[Dataset entries]
┄┄┄┄┄┄

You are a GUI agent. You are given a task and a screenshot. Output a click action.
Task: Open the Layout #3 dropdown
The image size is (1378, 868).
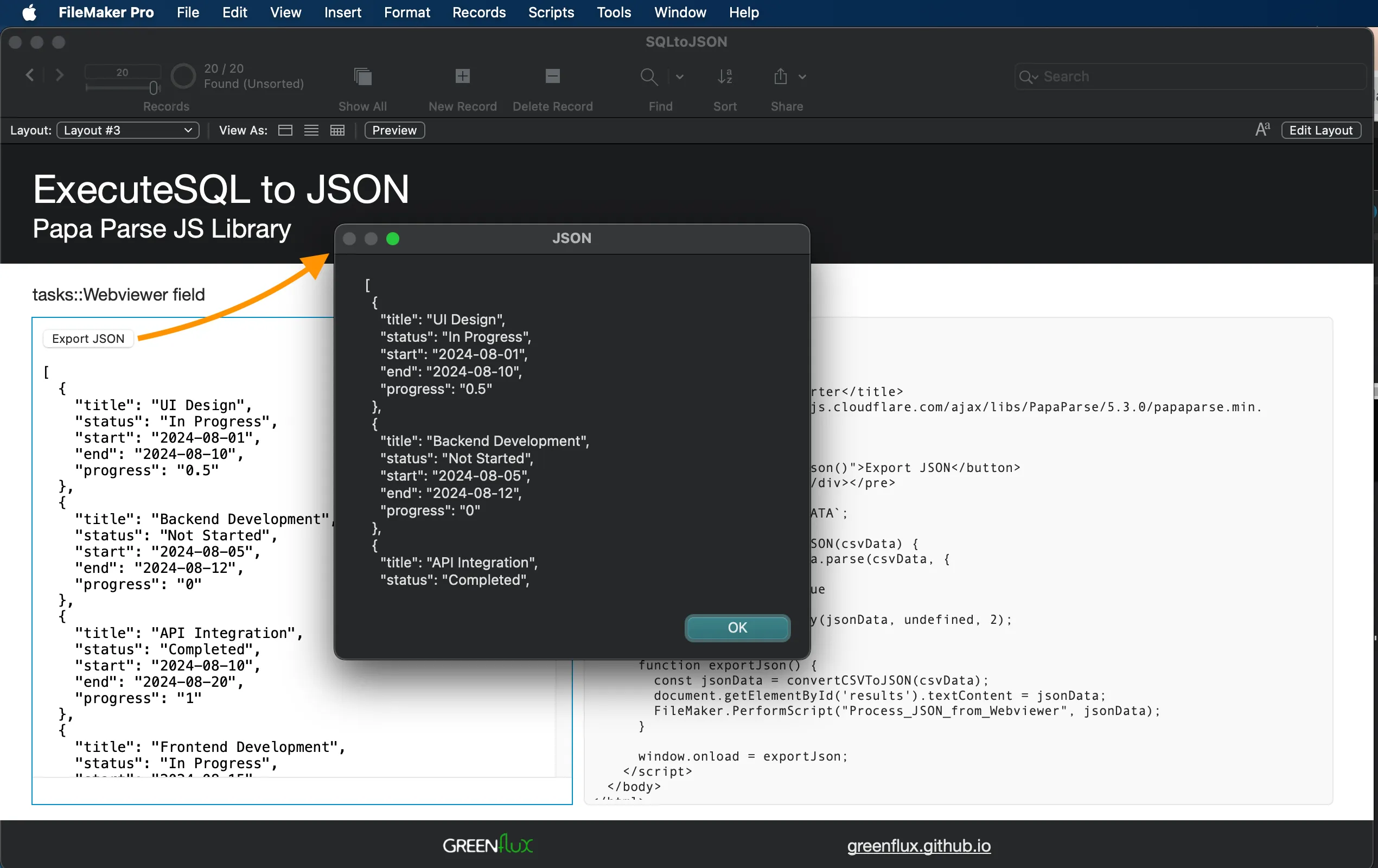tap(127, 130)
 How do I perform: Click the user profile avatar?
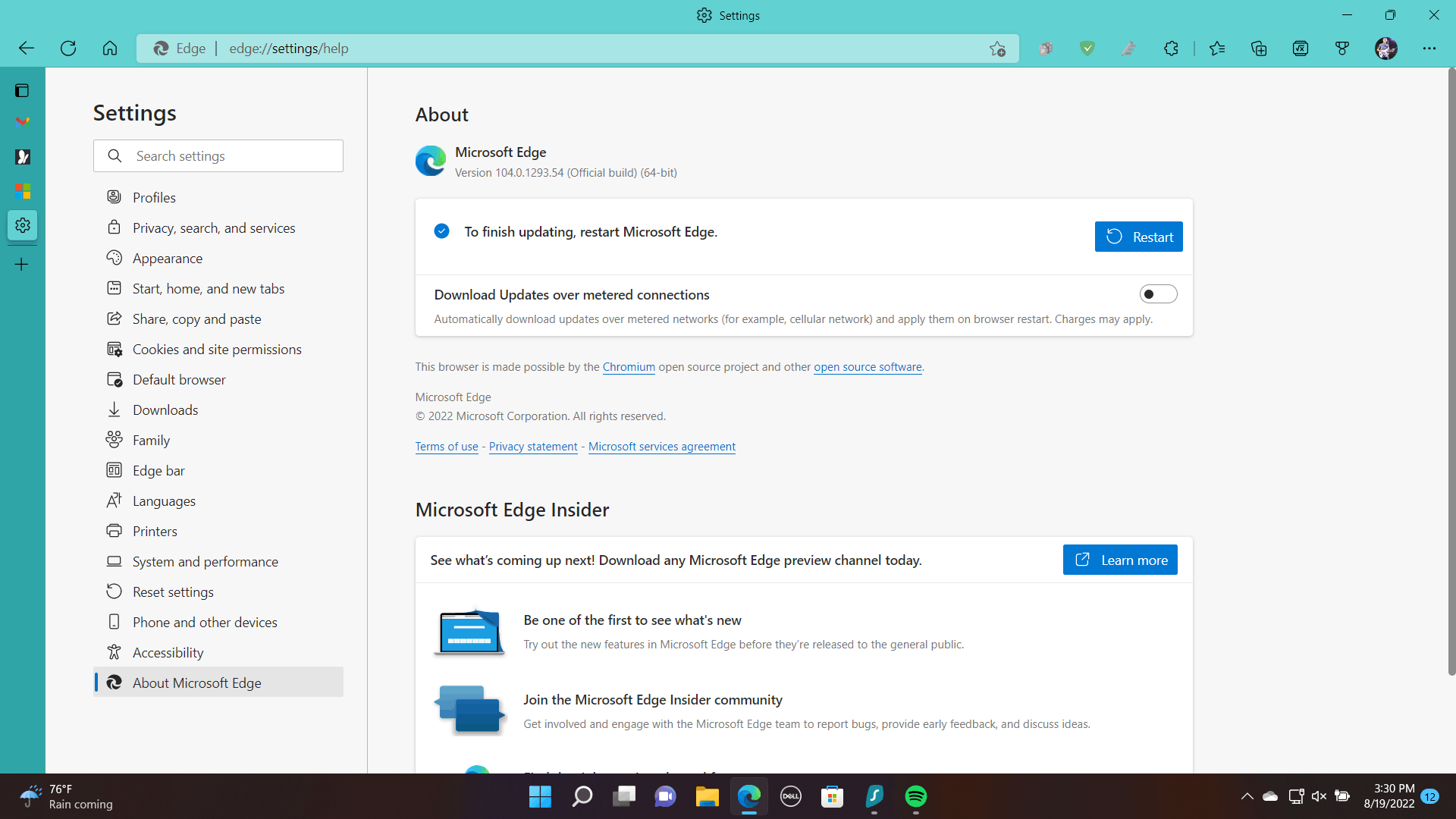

┄┄┄┄┄┄

§ **Work instruction**: Output the records above in their entirety and exactly, leaving out all images.

§ **Solution to this task**:
You are a GUI agent. You are given a task and a screenshot. Output a click action.
Task: Open the Layout #3 dropdown
The image size is (1378, 868).
tap(127, 130)
 How do I perform: Click the user profile avatar?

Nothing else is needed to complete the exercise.